Now, contrast this with most religions who actively suppress questions such as "why did god do such and such?" which, most times is "answered" with the suppression statement, "it's a mystery of god" or the parallel one, "it's the will of god".

Both of these non-answers tend to quash a questioner's curiosity. For the REAL meaning behind them is:

"we don't have a frikkin' clue AND STOP ASKING"

..........

Is it any wonder why so many questioners, over the centuries, turned to science instead?
Nelson

UK

#90 Dec 3, 2012
McGoo wrote:
<quoted text>
Would you define the ability of ants to cooperate as moral?
If you cannot define it as moral, what difference does it make?, beside, ants can only cooperate because they have the ability to or is part of their characteristics, but humans can't even agree on how they can here let alone have the ability for over 4 billion of us on earth to cooperate on what exactly?
What are we cooperating for, is suppose to be survival of the fittest?
Nelson

UK

#91 Dec 3, 2012
Bob of Quantum-Faith wrote:
<quoted text><quoted text>
Aaaaand we have ANOTHER difference between science and religion.
Science is based on curiosity: how? and by what method? and such.
It encourages such questions and more: every time a Major Question gets a pretty good answer, we discover "behind" the answer....even MORE questions!
Which encourages another round of "how's that again?" and "how did THAT happen?" and so on.
Now, contrast this with most religions who actively suppress questions such as "why did god do such and such?" which, most times is "answered" with the suppression statement, "it's a mystery of god" or the parallel one, "it's the will of god".
Both of these non-answers tend to quash a questioner's curiosity. For the REAL meaning behind them is:
"we don't have a frikkin' clue AND STOP ASKING"
..........
Is it any wonder why so many questioners, over the centuries, turned to science instead?
I think the theory of evolution is good for one only reason and that is why I support it: it gives us/scientist the excuse to keep searching and in the process we have discovered quite a lot of things that has benefited humanity, otherwise is just the most stupid, rubbish stuff anyone could ever believe.

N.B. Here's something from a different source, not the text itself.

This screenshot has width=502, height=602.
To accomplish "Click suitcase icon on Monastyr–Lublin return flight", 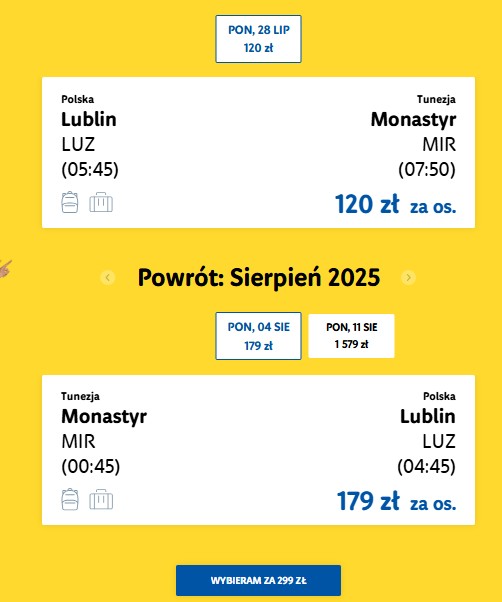I will [x=101, y=499].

...just because you can study plants and tell us how they grows does not mean is not God that created it...

...just saying if truly God created plants, being a scientist and studying and explaining how plants grow does not mean He didn't create them, does it?

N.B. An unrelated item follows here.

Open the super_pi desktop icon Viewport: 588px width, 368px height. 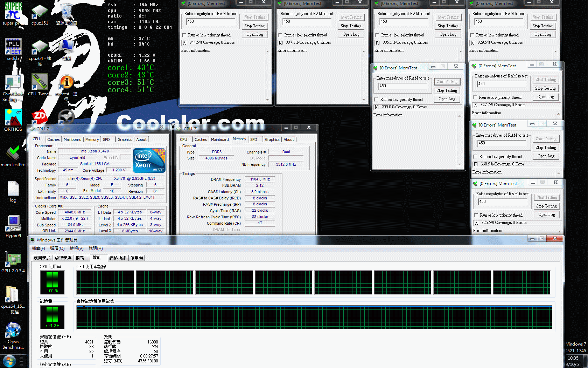point(13,12)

While, I don't have any prove of that, maybe the intelligent design movement are trying to supply us with some evidence that He might have created the whole thing rather than some mindless, purposeless, accidental process.
Observer

Carrollton, TX

#92 Dec 3, 2012
TedHOhio wrote:
Does Intelligent Design Seek to Undo Modern Science?
Yes, but no one has caused more damage to science than the cult of Charles Darwin.

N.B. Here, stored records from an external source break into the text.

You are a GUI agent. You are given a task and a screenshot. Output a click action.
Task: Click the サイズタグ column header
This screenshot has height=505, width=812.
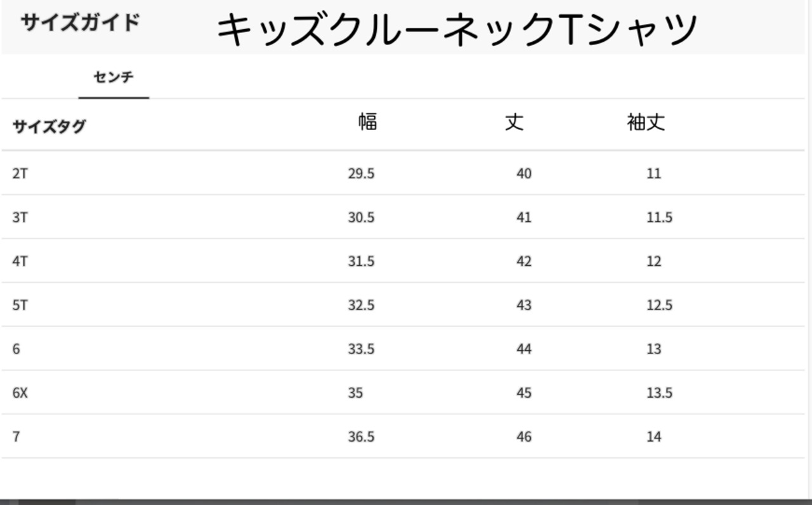point(49,127)
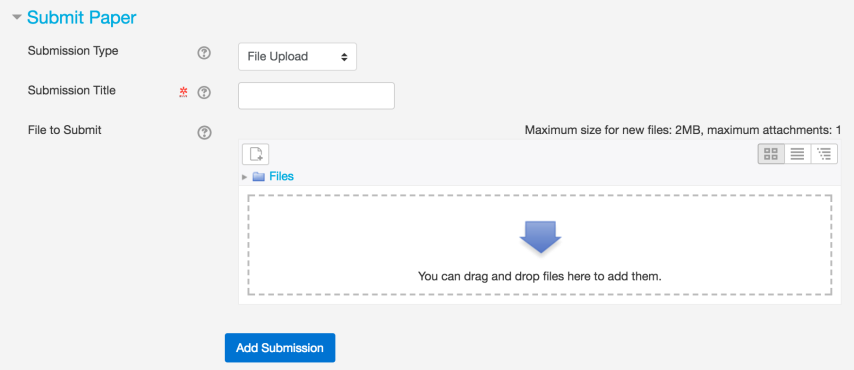Click the Submission Title label

pos(72,90)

“Nihil curo de ista tua stulta ”

Since: May 08

Orlando

#93 Dec 3, 2012
Observer wrote:
<quoted text>Yes, but no one has caused more damage to science than the cult of Charles Darwin.
Explain please, Shube.

I mean "Observer".
The Dude

Birkenhead, UK

#94 Dec 5, 2012
Nelson wrote:
While, I don't have any prove of that, maybe the intelligent design movement are trying to supply us with some evidence that He might have created the whole thing rather than some mindless, purposeless, accidental process.
If only they were...

:-/
The Dude

Birkenhead, UK

#95 Dec 5, 2012
Observer wrote:
<quoted text>Yes, but no one has caused more damage to science than the cult of Charles Darwin.
Ah shaddap Shoob.

“I am evolving as fast as I can”

Since: Jan 08

Brooklyn, in Dayton OH now

#96 Jan 7, 2013
Observer wrote:
<quoted text>Yes, but no one has caused more damage to science than the cult of Charles Darwin.
And yet you have never been able to quantify the damage you claim Darwin's thoery has done. Why is that?

You are just jealous because no one takes you seriously.